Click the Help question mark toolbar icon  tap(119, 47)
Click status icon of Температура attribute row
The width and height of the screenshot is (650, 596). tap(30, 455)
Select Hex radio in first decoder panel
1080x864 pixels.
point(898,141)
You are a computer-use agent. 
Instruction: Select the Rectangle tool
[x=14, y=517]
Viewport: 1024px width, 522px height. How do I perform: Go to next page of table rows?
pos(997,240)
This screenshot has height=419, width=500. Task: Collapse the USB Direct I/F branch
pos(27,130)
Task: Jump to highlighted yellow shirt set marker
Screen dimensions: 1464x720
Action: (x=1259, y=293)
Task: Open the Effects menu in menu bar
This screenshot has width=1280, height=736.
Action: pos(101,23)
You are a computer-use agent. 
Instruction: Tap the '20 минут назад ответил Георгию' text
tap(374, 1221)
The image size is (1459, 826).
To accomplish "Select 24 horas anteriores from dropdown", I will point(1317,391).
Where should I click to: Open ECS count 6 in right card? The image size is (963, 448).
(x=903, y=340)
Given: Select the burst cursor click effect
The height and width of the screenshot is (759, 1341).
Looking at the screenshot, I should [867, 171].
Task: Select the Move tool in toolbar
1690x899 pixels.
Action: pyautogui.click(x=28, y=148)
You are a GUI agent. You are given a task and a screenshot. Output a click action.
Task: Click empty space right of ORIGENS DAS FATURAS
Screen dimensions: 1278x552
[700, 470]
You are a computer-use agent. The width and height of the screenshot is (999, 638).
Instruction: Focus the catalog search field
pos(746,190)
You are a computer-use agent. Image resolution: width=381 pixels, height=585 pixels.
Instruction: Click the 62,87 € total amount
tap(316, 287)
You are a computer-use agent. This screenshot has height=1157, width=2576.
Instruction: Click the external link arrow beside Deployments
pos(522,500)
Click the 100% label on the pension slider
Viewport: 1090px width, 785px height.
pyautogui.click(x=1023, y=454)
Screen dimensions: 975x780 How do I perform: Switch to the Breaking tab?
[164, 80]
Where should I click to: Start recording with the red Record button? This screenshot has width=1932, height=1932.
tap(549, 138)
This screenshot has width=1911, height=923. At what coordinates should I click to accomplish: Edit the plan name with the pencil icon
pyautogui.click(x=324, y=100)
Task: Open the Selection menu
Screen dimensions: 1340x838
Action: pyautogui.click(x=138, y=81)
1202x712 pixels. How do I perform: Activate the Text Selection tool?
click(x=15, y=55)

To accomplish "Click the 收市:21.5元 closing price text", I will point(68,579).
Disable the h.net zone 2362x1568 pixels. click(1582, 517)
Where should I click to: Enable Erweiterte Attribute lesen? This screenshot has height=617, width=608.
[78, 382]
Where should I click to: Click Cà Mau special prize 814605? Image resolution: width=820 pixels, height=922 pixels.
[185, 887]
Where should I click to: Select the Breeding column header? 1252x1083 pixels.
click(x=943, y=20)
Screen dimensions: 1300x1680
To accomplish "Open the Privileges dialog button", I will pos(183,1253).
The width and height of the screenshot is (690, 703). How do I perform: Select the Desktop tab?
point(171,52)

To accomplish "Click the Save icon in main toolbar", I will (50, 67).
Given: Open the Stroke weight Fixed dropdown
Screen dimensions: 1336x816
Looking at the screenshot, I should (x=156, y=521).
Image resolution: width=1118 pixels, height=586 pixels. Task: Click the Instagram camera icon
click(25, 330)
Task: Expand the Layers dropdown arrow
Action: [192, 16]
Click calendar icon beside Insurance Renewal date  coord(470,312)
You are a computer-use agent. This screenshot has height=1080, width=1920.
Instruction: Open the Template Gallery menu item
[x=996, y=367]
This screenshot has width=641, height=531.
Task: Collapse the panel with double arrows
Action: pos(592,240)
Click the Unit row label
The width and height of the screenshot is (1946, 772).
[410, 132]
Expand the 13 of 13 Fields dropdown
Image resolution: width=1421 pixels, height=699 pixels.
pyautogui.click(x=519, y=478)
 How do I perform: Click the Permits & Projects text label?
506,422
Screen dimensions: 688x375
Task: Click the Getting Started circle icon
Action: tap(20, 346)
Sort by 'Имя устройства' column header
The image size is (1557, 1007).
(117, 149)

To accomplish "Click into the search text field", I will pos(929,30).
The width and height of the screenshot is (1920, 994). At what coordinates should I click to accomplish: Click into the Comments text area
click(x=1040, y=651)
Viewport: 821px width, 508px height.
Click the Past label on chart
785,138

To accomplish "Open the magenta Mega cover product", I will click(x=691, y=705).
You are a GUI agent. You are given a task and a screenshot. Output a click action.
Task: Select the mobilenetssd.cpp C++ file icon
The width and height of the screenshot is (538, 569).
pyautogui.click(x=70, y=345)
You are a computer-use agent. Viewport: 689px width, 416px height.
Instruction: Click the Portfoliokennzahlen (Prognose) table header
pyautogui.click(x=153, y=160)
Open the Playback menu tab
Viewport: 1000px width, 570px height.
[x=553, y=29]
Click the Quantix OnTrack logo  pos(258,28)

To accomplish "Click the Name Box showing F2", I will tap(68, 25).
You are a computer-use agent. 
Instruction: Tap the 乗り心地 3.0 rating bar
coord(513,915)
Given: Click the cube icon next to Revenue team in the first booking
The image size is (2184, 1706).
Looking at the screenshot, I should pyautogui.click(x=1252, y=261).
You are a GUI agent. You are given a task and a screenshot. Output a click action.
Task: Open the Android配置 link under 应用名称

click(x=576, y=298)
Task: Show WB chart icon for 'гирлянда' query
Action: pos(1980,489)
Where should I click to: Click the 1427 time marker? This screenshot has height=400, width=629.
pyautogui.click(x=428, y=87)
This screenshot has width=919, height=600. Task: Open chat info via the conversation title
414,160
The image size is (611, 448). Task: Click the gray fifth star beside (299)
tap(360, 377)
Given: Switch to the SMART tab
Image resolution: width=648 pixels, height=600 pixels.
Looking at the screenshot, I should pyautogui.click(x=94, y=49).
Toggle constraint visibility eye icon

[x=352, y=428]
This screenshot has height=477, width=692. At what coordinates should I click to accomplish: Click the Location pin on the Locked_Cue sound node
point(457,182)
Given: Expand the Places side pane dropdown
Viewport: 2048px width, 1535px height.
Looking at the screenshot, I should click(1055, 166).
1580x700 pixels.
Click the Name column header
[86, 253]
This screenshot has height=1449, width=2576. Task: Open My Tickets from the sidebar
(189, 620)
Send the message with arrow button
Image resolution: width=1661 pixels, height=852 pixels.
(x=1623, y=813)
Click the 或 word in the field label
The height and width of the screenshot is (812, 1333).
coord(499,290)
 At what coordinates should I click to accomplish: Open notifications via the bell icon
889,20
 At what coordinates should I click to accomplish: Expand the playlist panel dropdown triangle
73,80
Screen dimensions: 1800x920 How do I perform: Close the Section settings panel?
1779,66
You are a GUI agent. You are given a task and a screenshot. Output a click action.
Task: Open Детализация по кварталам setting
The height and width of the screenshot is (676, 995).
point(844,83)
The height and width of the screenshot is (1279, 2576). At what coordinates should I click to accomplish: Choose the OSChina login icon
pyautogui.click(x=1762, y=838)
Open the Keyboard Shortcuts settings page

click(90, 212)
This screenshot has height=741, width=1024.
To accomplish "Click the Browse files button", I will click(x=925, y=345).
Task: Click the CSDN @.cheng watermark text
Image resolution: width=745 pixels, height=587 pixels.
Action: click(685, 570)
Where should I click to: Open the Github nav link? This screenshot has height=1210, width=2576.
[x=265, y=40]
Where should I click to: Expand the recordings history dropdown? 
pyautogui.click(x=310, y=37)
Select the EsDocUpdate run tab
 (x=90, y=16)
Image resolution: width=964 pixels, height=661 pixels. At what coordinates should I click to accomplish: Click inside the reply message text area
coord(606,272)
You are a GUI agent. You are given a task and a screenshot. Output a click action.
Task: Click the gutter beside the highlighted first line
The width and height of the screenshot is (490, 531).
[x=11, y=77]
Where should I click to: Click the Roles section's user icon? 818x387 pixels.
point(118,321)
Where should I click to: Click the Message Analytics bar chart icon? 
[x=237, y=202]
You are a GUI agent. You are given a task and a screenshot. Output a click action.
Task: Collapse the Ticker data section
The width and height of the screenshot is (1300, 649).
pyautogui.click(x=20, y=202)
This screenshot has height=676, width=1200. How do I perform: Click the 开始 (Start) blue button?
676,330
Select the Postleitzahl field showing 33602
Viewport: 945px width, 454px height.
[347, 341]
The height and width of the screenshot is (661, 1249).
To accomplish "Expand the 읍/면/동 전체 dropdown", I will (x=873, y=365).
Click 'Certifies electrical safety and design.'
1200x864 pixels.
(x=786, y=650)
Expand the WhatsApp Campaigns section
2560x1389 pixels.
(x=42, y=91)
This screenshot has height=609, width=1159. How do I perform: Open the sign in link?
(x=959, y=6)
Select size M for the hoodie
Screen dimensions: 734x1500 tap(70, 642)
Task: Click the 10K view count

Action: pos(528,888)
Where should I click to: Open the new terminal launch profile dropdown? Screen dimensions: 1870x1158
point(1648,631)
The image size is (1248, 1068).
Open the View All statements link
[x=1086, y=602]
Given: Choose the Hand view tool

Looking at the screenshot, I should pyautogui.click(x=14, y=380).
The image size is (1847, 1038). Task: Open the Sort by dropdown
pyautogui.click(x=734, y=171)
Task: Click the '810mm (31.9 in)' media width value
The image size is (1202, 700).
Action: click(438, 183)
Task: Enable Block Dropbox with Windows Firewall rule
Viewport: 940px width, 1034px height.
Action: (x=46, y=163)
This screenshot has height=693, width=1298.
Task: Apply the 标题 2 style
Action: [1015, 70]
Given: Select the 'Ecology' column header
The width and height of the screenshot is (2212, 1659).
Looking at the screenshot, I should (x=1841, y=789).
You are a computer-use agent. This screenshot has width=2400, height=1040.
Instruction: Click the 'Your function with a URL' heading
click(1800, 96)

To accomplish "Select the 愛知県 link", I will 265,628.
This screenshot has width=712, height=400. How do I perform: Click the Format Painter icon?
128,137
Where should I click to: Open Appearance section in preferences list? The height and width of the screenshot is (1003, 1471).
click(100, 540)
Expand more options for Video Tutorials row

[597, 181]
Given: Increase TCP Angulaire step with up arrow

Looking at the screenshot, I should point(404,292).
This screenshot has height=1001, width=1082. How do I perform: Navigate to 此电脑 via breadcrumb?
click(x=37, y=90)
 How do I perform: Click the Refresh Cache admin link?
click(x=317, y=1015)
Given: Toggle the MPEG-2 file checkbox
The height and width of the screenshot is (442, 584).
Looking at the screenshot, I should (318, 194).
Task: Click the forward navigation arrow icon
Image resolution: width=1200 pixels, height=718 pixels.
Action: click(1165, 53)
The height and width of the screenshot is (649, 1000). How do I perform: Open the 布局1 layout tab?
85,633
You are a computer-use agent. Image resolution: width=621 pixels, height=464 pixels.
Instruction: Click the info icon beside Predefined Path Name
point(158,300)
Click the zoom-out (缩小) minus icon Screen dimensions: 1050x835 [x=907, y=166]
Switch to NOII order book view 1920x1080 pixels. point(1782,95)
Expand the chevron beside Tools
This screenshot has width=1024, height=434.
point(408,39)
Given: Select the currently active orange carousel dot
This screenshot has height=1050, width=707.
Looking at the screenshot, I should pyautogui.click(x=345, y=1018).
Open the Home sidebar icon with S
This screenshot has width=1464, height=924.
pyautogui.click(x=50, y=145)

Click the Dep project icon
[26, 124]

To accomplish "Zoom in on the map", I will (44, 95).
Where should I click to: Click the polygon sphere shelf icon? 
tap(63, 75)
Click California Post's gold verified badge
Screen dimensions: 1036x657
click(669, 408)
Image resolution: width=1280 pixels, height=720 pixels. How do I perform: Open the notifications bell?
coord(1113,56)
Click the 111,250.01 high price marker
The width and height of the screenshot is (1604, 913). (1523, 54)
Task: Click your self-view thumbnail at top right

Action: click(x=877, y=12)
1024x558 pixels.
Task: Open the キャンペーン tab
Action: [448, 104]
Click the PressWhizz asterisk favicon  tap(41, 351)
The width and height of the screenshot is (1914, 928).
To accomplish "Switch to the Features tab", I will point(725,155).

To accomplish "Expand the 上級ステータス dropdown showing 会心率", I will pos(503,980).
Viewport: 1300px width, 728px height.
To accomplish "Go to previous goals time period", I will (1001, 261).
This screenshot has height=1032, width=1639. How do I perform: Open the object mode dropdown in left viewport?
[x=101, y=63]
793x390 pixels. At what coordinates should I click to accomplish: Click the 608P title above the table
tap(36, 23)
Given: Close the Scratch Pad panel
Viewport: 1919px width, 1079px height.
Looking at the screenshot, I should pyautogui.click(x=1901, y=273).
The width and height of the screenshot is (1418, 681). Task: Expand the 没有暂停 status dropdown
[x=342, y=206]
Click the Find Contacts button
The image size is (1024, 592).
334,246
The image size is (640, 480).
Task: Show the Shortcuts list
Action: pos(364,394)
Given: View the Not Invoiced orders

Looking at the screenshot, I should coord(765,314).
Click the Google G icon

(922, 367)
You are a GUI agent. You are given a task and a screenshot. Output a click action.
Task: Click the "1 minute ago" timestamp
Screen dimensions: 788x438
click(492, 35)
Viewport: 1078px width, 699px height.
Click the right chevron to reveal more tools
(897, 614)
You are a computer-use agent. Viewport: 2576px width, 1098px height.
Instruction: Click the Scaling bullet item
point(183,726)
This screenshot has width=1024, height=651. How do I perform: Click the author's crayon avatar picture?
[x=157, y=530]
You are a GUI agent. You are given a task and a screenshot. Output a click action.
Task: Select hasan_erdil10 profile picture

What you should do:
Format the items from the line containing "Where should I click to: Open ECS" down to the line containing "Action: pyautogui.click(x=28, y=148)", both included, as a JSON list of strings with one string per line and blank lines left out.

Output below:
[
  "Where should I click to: Open ECS count 6 in right card? The image size is (963, 448).",
  "(x=903, y=340)",
  "Given: Select the burst cursor click effect",
  "The height and width of the screenshot is (759, 1341).",
  "Looking at the screenshot, I should [867, 171].",
  "Task: Select the Move tool in toolbar",
  "1690x899 pixels.",
  "Action: pyautogui.click(x=28, y=148)"
]